Extract every line below that contains the string "width", copying each one in full.

Entries on finding words and elements:
══════════
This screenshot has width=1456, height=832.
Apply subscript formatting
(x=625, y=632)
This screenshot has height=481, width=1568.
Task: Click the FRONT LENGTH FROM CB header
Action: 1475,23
══════════
◆ Answer below:
This screenshot has width=1456, height=832.
This screenshot has height=481, width=1568.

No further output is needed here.